Wednesday, March 15, 2017

The Case for the Corporate Death Penalty

Corporate Justice Blog contributor Steven Ramirez, together with his co-author Mary Kreiner Ramirez, have just released their new book The Case for the Corporate Death Penalty: Restoring Law and Order on Wall Street.  I was fortunate to review the manuscript of this book prior to publication and it is a breathtaking read.

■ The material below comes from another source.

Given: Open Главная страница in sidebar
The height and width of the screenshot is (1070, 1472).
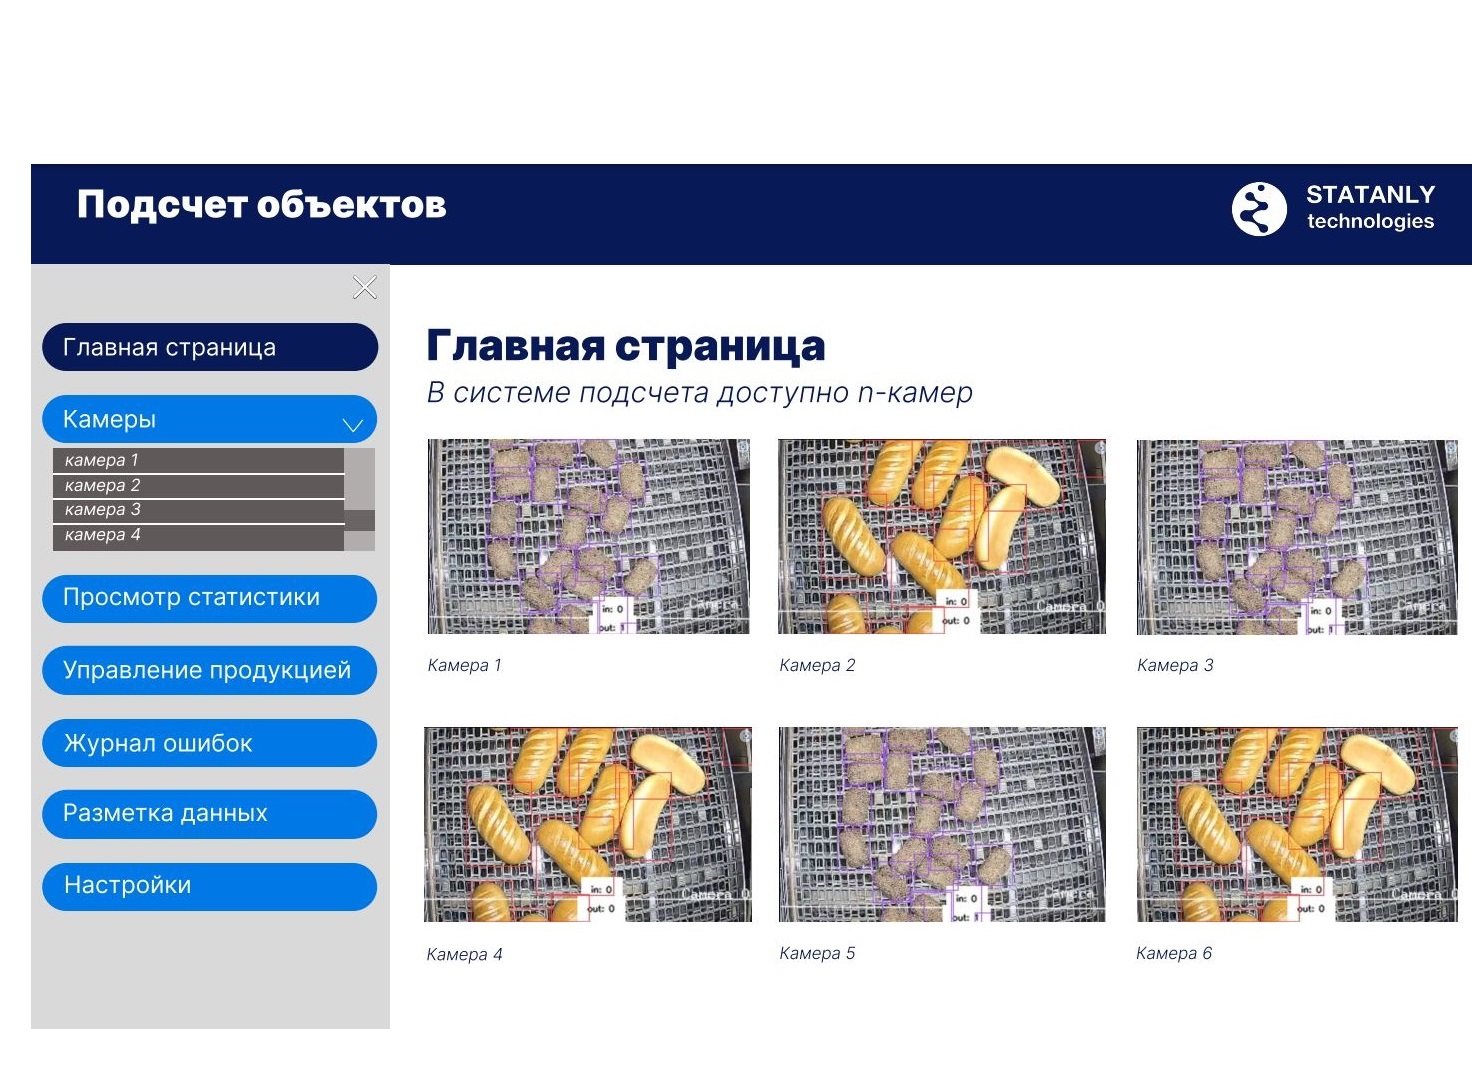Looking at the screenshot, I should (210, 348).
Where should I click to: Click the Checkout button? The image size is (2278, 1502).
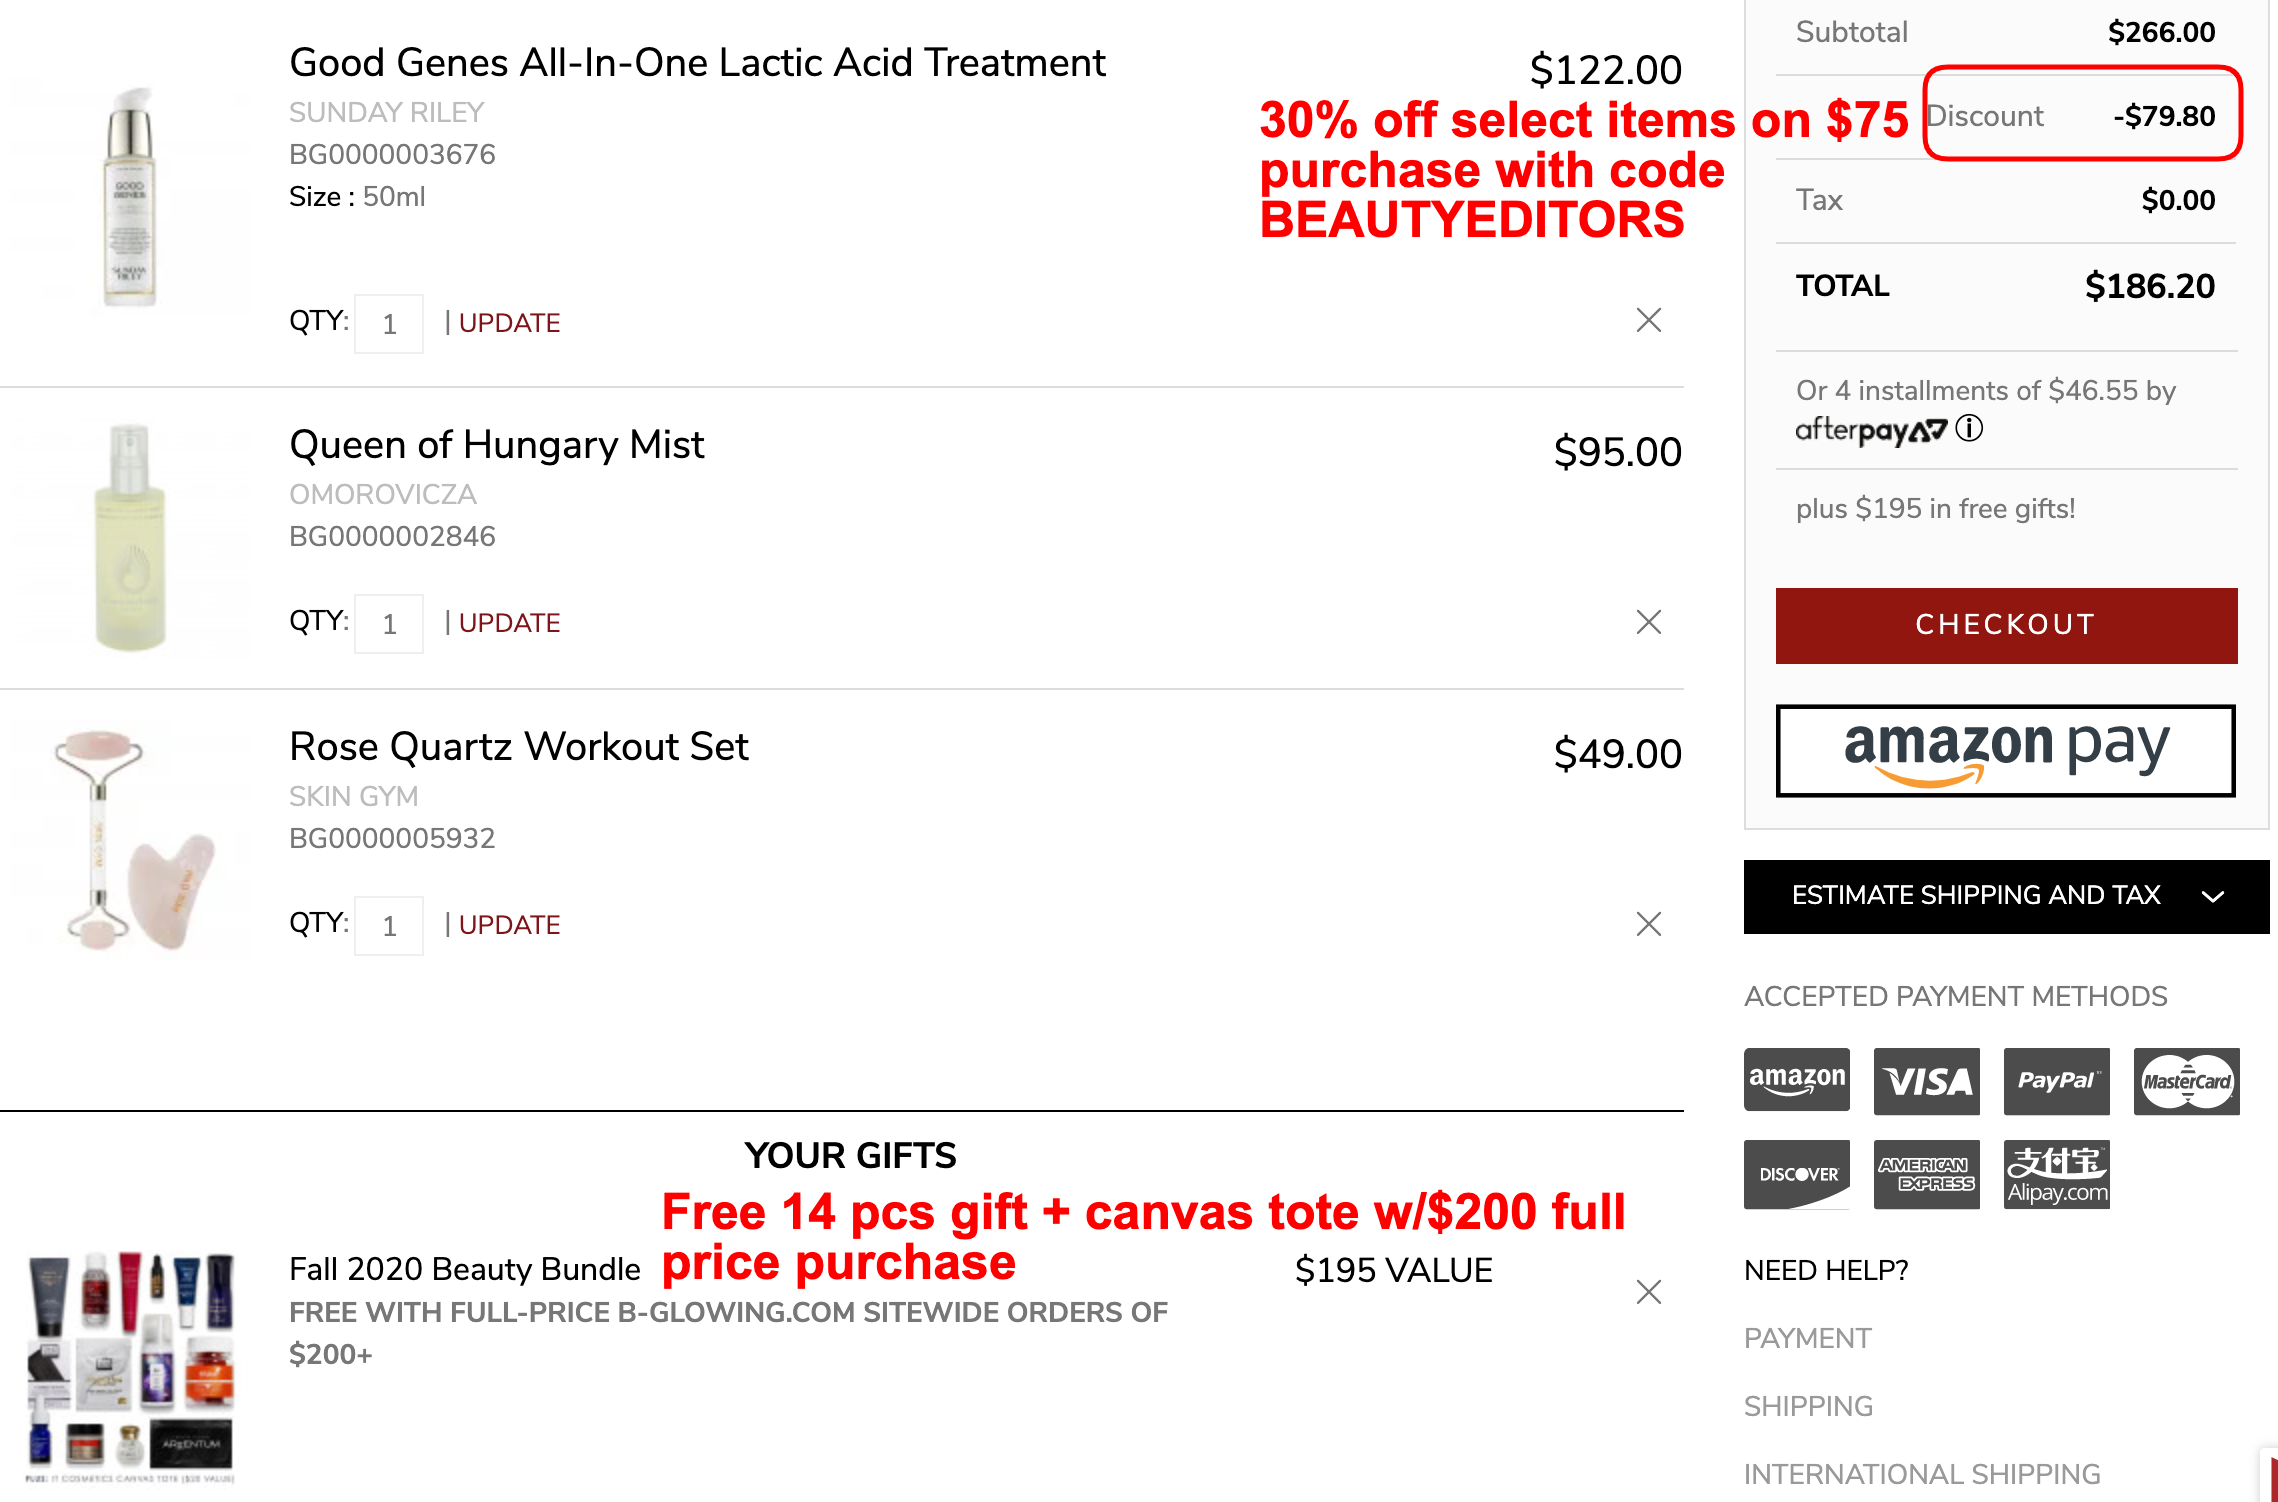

Professors Ramirez and Ramirez painstakingly describe the many and various frauds perpetrated by corporate executives leading up to the housing market crisis of 2008 and wonder aloud why the Obama administration failed to bring criminal fraud charges against any of the corporate leaders that collapsed the global economy in 2007 and 2008.  Publisher's Weekly reviewed the book as follows:

"This is a thought-provoking call for the prosecution of criminal bankers--and investigation into why such prosecution has not yet occurred--from two who should know: Mary Kreiner Ramirez, a former prosecutor for the Department of Justice Antitrust Division, and  . . . Steven A. Ramirez, a former SEC enforcement attorney.  They charge that in a "historically unprecedented breakdown in the rule of law," the U.S. government failed to prosecute the people at the center of the 2008 financial crisis, opting instead for a huge civil payment from shareholders.  Providing some historical context, the authors demonstrate that never before in modern U.S. history have white-collar criminals enjoyed such immunity."

Inexplicably, the Department of Justice and the Obama administration have been satisfied to see Wall Street leaders agree to hundreds of millions of dollars of civil penalties for misleading investors (i.e., fraud), paid out of corporate coffers (shareholders value) rather than pressing criminal prosecutions against these leaders for engaging in fraudulent corporate behavior.  The Case for the Corporate Death Penalty describes that unlike the federal government during the Savings and Loan scandal and the Enron-era scandal, this time the government did not have the steel/backbone to prosecute Wall Street.